November 18, 2019

Entrepreneurship Promotion Law

Americas
Policy/Program
Description of the core change(s) brought by this policy instrument

The new Uruguayan legal framework enables crowdfunding platforms to operation and establishes the option of startups to set up as simplified joint stock companies.
 

Please list the implementing agencies

The third chapter talks about crowdfunding, a point that will need to be articulated with the Central Bank of Uruguay.

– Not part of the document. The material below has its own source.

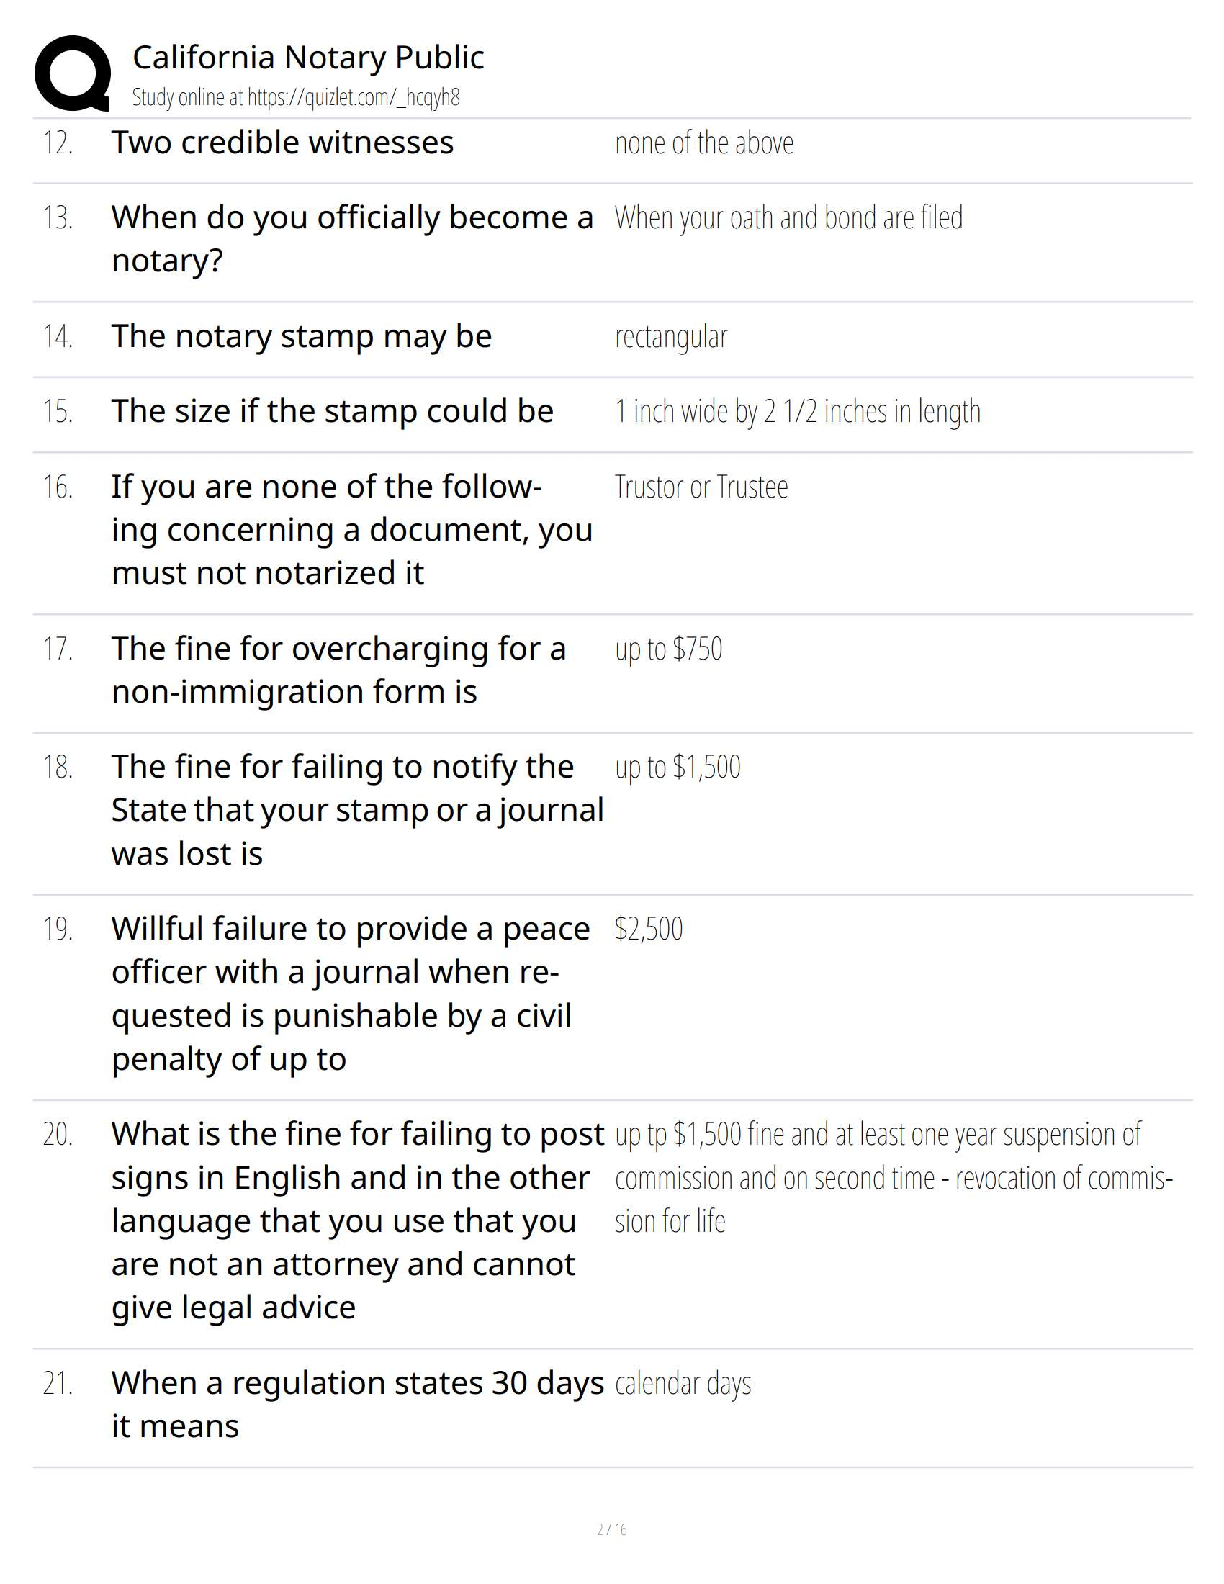This screenshot has width=1224, height=1584.
Task: Click the answer 'rectangular'
Action: pyautogui.click(x=671, y=337)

Lifecycle of target firms for this policy instrument
Start-up firms
If you marked "start-up" and/or "scale-up" firms, please provide the specific definitions used

Companies that have an annual turnover of less than USD 100,000 (approximate conversion) will be able to register as simplified joint stock companies (known as SAS for its acronym in Spanish). These companies will not be required to have a Board or administrator.

 

Support offered
Non-financial Support
Level of intervention
Ecosystem-level
Barrier(s) addressed with this policy tool
Access to Capital
Cultural/Mindset
Regulatory
Abstract summary of this Policy resource

Known as the "Entrepreneurs Law”, the legislation introduces the following main changes:

1) It defines crowdfunding platforms as trading markets for public offering securities open to the direct participation of investors in small amount issues;

2) It defines the constitution, capital and shares, organization, and dissolution of simplified joint stock companies; 

3) It applies taxation rules of private companies to the simplified joint stock companies; and 

4) It explains the transitional tax provisions for the conversion of sole proprietorships into simplified joint stock companies relating to VAT and property tax.

5) It simplifies the process of setting up a business: For SAS companies, registration costs will be reduced, with an entirely digital registration process and a maximum of 48 hours for registration.

Policy timeline

In 2017, the first attempts to articulate a law containing solutions to the barriers reported by stakeholders of the entrepreneurial ecosystem: the bureaucratic and financing difficulties for startups. In collaboration with academia and entrepreneur support organizations, two bills initiated by Congressmen Rodrigo Goñi of the National Party and Walter De León of the Broad Front began to be discussed in Parliament, to promote the development and articulation of the entrepreneurial ecosystem, which finally derived in a single document in 2018.

Finally, on September 11, 2019, the Senate unanimously passed the law. Now the challenge is in the regulation and implementation.